Duodu is under investigation for suspected corruption and related offences linked to the Minerals Income Investment Fund (MIIF) and its flagship gold trade programme.
$94 million state loss alleged
Investigators allege that Goldridge Refinery failed to honour trade settlements under the Gold for Forex and Gold for Oil initiatives, resulting in losses estimated at more than US$94 million to the state.
The two programmes were designed to stabilise Ghana’s currency and ease fuel import pressures by leveraging the country’s gold reserves. Authorities fear that lapses in settlement obligations undermined both fiscal targets and energy security.
Bail conditions unmet
Report says that Duodu was granted bail but failed to satisfy the conditions, leading to his detention by the OSP. Officials have not disclosed the full terms of the bail package or when he is likely to reappear before investigators.

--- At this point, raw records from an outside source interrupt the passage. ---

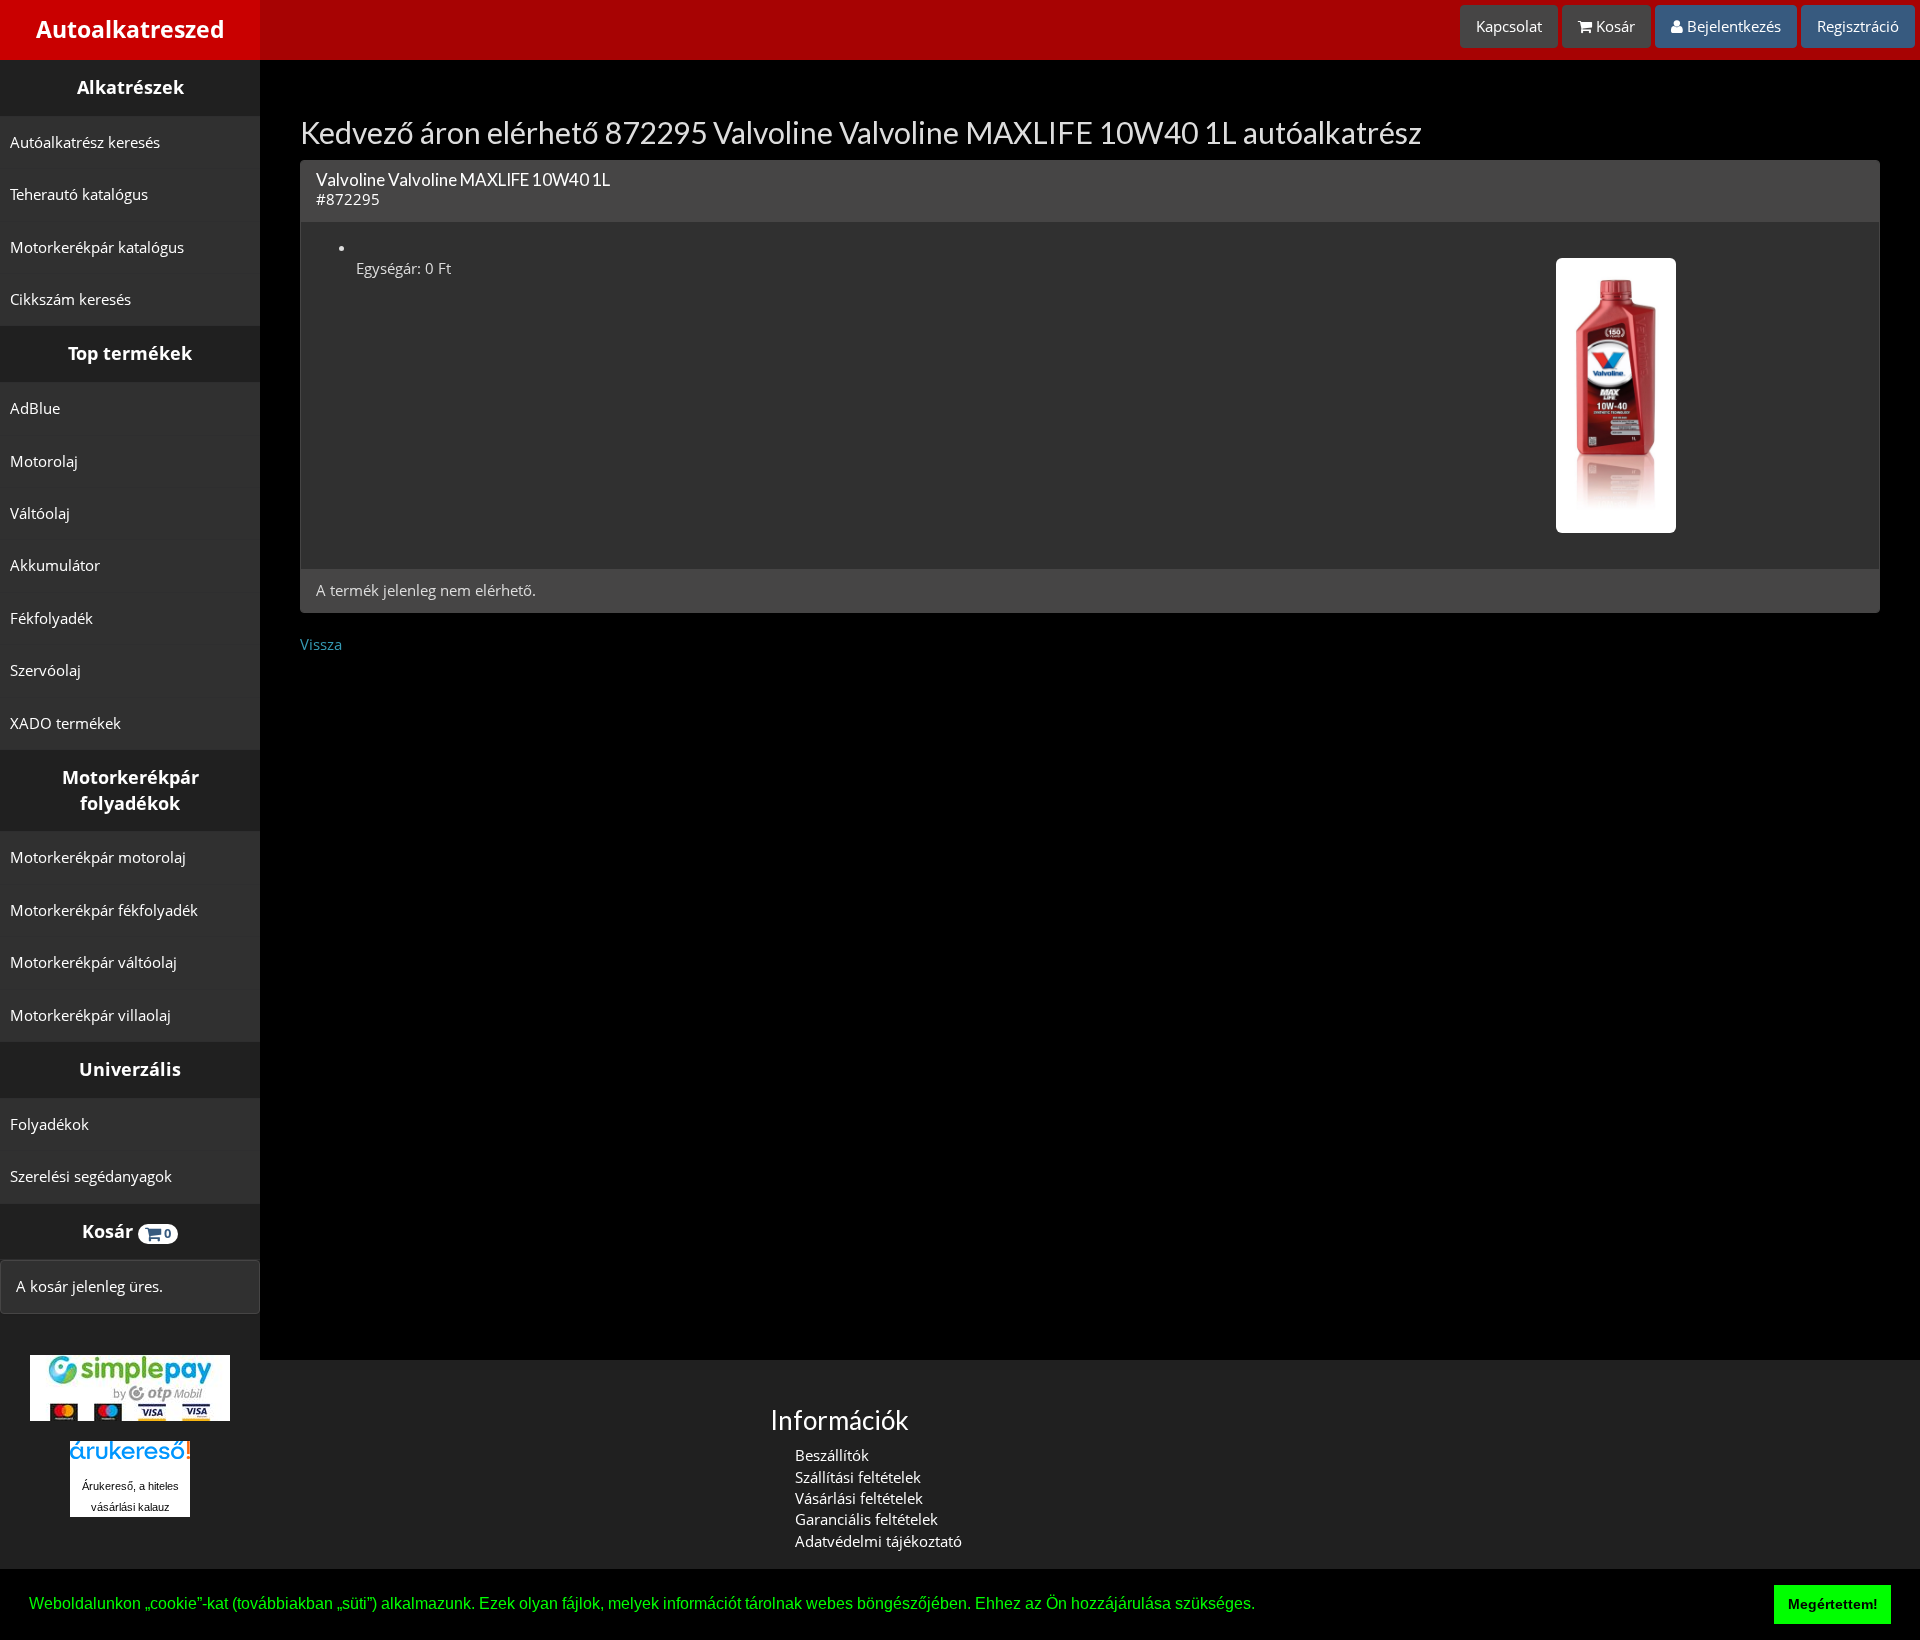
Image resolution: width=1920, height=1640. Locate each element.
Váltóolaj (40, 513)
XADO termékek (65, 723)
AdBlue (35, 408)
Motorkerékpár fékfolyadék (104, 910)
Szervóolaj (45, 670)
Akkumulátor (55, 565)
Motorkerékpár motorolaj (98, 857)
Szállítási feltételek (858, 1477)
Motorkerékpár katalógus (97, 247)
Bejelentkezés (1732, 26)
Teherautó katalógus (79, 194)
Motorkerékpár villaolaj (90, 1015)
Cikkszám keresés (70, 299)
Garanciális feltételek (866, 1519)
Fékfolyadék (51, 618)
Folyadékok (49, 1124)
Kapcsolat (1509, 26)
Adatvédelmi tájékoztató (878, 1541)
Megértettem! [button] (1833, 1604)
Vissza (321, 644)
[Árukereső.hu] (130, 1457)
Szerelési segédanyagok (91, 1176)
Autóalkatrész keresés (85, 142)
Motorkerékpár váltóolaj (93, 962)
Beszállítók (832, 1455)
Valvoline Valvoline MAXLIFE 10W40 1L (463, 179)
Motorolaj (44, 461)
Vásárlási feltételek (859, 1498)
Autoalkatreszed (130, 29)
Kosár (1613, 26)
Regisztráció (1858, 26)
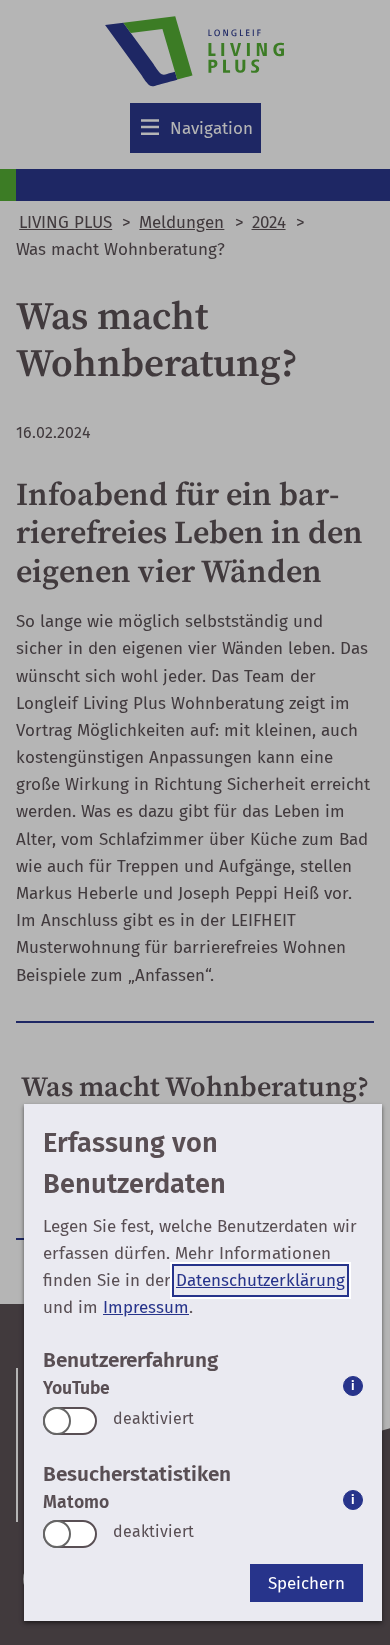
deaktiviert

The OSP has further ramped up its scrutiny of the gold sector, which has emerged as a critical pillar of Ghana’s economic recovery efforts.
Broader probe into gold trade
The Goldridge case underscores the financial risks facing the government’s barter initiatives, which rely on private refiners and traders to execute settlements.
MIIF officials have not publicly commented on the alleged shortfall. Analysts say the episode could raise further questions about oversight, contract enforcement, and governance in Ghana’s extractive sector.